What does owning slaves do to you as a moral

person? What kind of an institution are you passing on to

your children? These honestly asked questions sensitized the

conscience of the Quakers, and brought forth something

noble in their hearts. The result: One hundred years before

the Civil War not a single Quaker held slaves. By means of

questions Woolman changed the course of history for his

people.

Robert Louis Stevenson was right when he said, "You

start a question and its like starting a stone from on top of a

hill; away the stone goes, starting others." Questions are the

key to education. Every student needs to ask questions to

learn. Every teacher needs to ask questions to teach

effectively. The Bible is full of questions that have changed

lives and history. Paul asked on the Damascus Road, "Lord,

what wilt thou have me to do?" The answer has changed the

entire world. The Philippian jailer asked, "What must I do

to be saved?" The answer of believing on the Lord Jesus

Christ led him and millions since into the kingdom of God.

Jesus was a Master at the art of using questions. To the

group of His disciples he would ask, "Who do men say that I

am?" Then He would draw from them what they had

heard, and by so doing keep His finger on the pulse of the

times. To Peter He asked, "Lovest thou me more than

these?" And by this got Peter's personal commitment.

After His parables, He would often ask the Pharisees

questions like, "Who then was truly a neighbor to the one

who fell among thieves?" Or, "Now which of them will love

Him more?" Jesus was using questions all the time.

The point is, questions are vital to growth. They get us

into new territory. This whole chapter of I Cor. 7 is the

result of questions the Corinthian Christians asked Paul.

Paul is here being the Ann Landers, and Dear Abby of the

early church. They are constantly being asked questions

about the male and female relationship. It just goes to show

you, no matter how much things change, they are still the

same. The questions asked of Paul 2000 years ago were the

same questions that are asked everyday in advice columns.

The reason for this is simple, no matter how much

technology changes human life, it does not change the basic

problems of the male-female relationship. The computer

does not change the fact that they still love each other, lust

for each other, and in varying degrees, hate each other.

Progress has not changed this one iota.

The major theme of social questions has always been,

and will always be, how do I relate to the opposite sex. You

cannot escape these issues, for they are like the air we

breathe, and are everywhere present. It is part of the human

environment, and even monks who live in the desert discover

that one of their biggest problems is the battle with the issue

of sex. Nobody escapes. I Cor. 7 leads us into the universal

topic man is capable of considering. It is the battle of the

sexes. This is one of the most complex battles of life, and the

result is, we see Paul being more flexible and more cautious

in this chapter than anywhere else in his epistles.
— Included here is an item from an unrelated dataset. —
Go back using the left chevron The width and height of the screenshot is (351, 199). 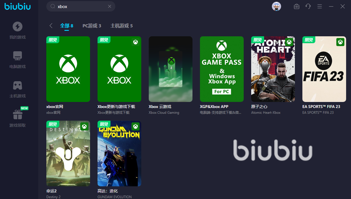point(51,26)
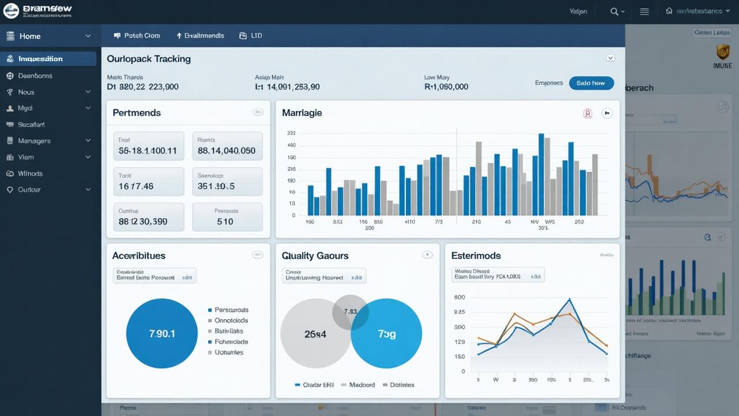
Task: Click the blue Bado Now button
Action: pyautogui.click(x=591, y=83)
He makes

clear the distinction between what is God's command, and

what is his own conviction.

Paul was an idealist, and he could conceive of ways that

life could be better, but he was also a realist who knew life

was not that way, and so we see him operating on two

different levels right from the start. His first piece of advice

sets the tone for the whole chapter. He starts off with this

lofty statement, "It is well for a man not to touch a woman."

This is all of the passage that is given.